Neederland
Verslag der Groepsvergadering, gehouden 10 Maart te Amsterdam.
Wnd. Voorzitter: de heer J.N. Pattist.
Vertegenwoordigd zijn 16 Afdeelingen: Alkmaar, Amersfoort, Amsterdam, Arnhem, 't Gooi, Den Haag, ook Jongelieden, Haarlem, Den Bosch, Leeuwarden, Rotterdam, Utrecht, Voorne en Putten, Wageningen, W. Zeeuwsch-Vlaanderen, Zwolle.
1. Bij de opening besluit de Groep aan haren voorzitter, Prof. Dr. A.A. van Schelven deelneming te betuigen in het door hem geleden verlies.

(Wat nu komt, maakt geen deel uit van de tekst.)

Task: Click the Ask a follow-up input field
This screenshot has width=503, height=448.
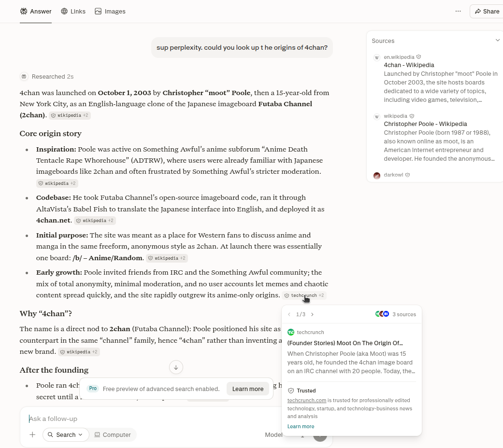Action: 151,419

Mede wordt besloten den heer P.J. de Kanter, Voorzitter van het Hoofdbestuur, gelukwenschen aan te bieden bij zijn zestigsten verjaardag op 17 Maart a.s.
2. Naar aanleiding van de notulen der vorige vergadering en het jaarverslag wordt de opmerking gemaakt, dat daarin noodeloos vreemde woorden zijn gebezigd, evenals in den werkrooster. Er wordt verzocht te zorgen voor tijdige plaatsing van den oproep ter vergadering in ‘Neerlandia’ en ter vermijding van de twee vergaderingen, waarvoor de Afdeelingen in het voorjaar gesteld worden, te trachten de dagorde reeds in Januari aan de Afdeelingen toe te zenden. De afdeeling Den Haag deelt mede, dat zij daarin op andere wijze voorziet, door nl. reeds in December een ledenvergadering te houden tot het voorbereiden van eigen voorstellen, die tevens het bestuur machtigt zelfstandig te beslissen over de dagorde, uitgaand van het Groepsbestuur. De Jongeliedenafdeeling maakt voorbehoud omtrent de in het verslag besproken herinrichting der Jongeliedenafdeelingen en deelt mede, dat een tweede afdeeling elders in voorbereiding is.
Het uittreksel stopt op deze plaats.